(YOUR TASK):
In the entries below, find the line with "Screen dimensions: 1000x550" and print exactly every line from there up to and including the line with "Screen dimensions: 1066x600", with no other lines.

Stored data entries
····················
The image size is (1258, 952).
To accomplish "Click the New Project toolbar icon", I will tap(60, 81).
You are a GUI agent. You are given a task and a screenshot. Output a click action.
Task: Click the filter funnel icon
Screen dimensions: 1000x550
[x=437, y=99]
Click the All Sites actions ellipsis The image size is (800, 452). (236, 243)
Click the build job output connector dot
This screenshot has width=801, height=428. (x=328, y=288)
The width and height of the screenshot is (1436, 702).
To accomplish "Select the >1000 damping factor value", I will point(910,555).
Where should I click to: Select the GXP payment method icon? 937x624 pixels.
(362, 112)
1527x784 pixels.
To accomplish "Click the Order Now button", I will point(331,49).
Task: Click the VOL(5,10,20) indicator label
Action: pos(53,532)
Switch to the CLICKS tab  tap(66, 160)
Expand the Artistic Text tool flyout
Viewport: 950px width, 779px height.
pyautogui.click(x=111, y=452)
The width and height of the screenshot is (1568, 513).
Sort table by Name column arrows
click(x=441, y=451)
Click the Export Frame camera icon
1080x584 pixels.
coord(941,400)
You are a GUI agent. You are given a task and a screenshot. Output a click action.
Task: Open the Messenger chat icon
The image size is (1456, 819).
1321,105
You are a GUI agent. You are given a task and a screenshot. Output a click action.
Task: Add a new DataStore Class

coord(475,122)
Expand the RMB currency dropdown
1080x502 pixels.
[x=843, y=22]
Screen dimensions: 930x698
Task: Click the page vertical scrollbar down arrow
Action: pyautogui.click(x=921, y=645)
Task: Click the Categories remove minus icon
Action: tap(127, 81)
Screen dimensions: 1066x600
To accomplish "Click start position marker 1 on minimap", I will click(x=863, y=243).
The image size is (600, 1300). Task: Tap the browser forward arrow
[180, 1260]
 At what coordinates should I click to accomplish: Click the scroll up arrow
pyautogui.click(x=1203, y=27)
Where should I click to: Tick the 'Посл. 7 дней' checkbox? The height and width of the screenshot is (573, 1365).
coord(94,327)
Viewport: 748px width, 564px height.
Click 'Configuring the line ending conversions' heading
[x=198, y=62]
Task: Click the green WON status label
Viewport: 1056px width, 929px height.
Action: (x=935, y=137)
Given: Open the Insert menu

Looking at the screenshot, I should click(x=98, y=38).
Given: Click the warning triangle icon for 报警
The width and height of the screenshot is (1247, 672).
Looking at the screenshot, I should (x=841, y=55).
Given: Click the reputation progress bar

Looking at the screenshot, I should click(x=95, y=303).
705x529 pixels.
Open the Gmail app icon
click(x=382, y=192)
····················
(FINAL ANSWER):
Screen dimensions: 1000x550
[x=437, y=99]
Click the All Sites actions ellipsis The image size is (800, 452). (236, 243)
Click the build job output connector dot
This screenshot has width=801, height=428. (x=328, y=288)
The width and height of the screenshot is (1436, 702).
To accomplish "Select the >1000 damping factor value", I will point(910,555).
Where should I click to: Select the GXP payment method icon? 937x624 pixels.
(362, 112)
1527x784 pixels.
To accomplish "Click the Order Now button", I will point(331,49).
Task: Click the VOL(5,10,20) indicator label
Action: pos(53,532)
Switch to the CLICKS tab  tap(66, 160)
Expand the Artistic Text tool flyout
Viewport: 950px width, 779px height.
pyautogui.click(x=111, y=452)
The width and height of the screenshot is (1568, 513).
Sort table by Name column arrows
click(x=441, y=451)
Click the Export Frame camera icon
1080x584 pixels.
coord(941,400)
You are a GUI agent. You are given a task and a screenshot. Output a click action.
Task: Open the Messenger chat icon
The image size is (1456, 819).
1321,105
You are a GUI agent. You are given a task and a screenshot. Output a click action.
Task: Add a new DataStore Class

coord(475,122)
Expand the RMB currency dropdown
1080x502 pixels.
[x=843, y=22]
Screen dimensions: 930x698
Task: Click the page vertical scrollbar down arrow
Action: pyautogui.click(x=921, y=645)
Task: Click the Categories remove minus icon
Action: tap(127, 81)
Screen dimensions: 1066x600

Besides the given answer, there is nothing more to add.